Kedua , membangun infrastruktur transportasi laut antara lain pelabuhan dan tol laut, kapal perintis, kapal ternak, dan pelayaran rakyat berkembang. Selama 2015-2018, trayek tol laut bertambah dari 3 (2015) menjadi 18 (2018), perintis dari 84 (2015) menjadi 113 (2018), kapal ternak berjumlah 6 unit pada 2018. Didukung 328 pelabuhan laut di seluruh Indonesia. Dengan itu diharapkan menurunkan biaya logistik dan disparitas harga. Laporan Logistic Performance Indexs 2018 merilis peningkatan posisi Indonesia dari peringkat 63, menjadi 48.

Sayangnya, biaya logistik nasional masih relatif tinggi yakni 23,5% dari PDB. Memang ada perbaikan biaya angkutan. Trayek Surabaya-Manokwari dengan kapal swasta dari Rp13 juta menjadi Rp5,35 juta dengan tol laut. Namun, beberapa daerah di Indonesia bagian timur mengalami disparitas harga bahan pokok yang tinggi, di antaranya Kabupaten Aru, Maluku Tenggara Barat, Maluku Barat Daya yang melampaui 5% dari harga di sentral produksinya.

Ketiga, mengimplementasikan amanat ke-14 target pembangunan berkelanjutan (sustainable development goals/SDGs) PBB terkait ekosistem laut. Indonesia meluaskan kawasan konservasi lautnya dari 16,45 juta hektare (2014) menjadi 19,14 juta hektare (2017) atau melonjak 16,35%.

Keempat, produksi perikanan nasional naik dari 20,84 juta ton (2014) menjadi 23,006 juta ton (2017) atau naik 2,2 juta ton (10,61%). Perikanan budi daya 6,89 juta ton dan tangkap 16,11 juta ton (KKP 2018). Kenaikan ini akibat stok sumber daya ikan bertambah dari 6,25 juta ton tahun 2011 menjadi 12,54 juta ton tahun 2017 (KKP, 20017).

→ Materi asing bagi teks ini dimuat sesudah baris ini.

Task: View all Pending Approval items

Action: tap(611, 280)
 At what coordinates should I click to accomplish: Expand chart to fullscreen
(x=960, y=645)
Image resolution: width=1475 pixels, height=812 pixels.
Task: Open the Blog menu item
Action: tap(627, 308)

Kelima, suksesnya pemberantasan kejahatan perikanan. Imbasnya, ekspor ikan negara ASEAN yang kerap mencuri di perairan Indonesia turun. Periode Januari-September 2015, ekspor tuna Thailand ke Amerika Serikat merosot 17,36% dan Filipina 32,59% dibandingkan 2014. Sebaliknya, ekspor Indonesia justru melonjak 7,73% periode Januari-Agustus 2015 dibandingkan 2014 (US-Comtrade, 2015). Situasi dikonfirmasi tren perdagangan perikanan Indonesia 2012-2017 naik 2,67 per tahun dibandingkan pesaingnya China 0,60%, Thailand turun 15,14%, Vietnam turun 21,39%, dan Filipina turun 6,57% per tahun (KKP, 2018).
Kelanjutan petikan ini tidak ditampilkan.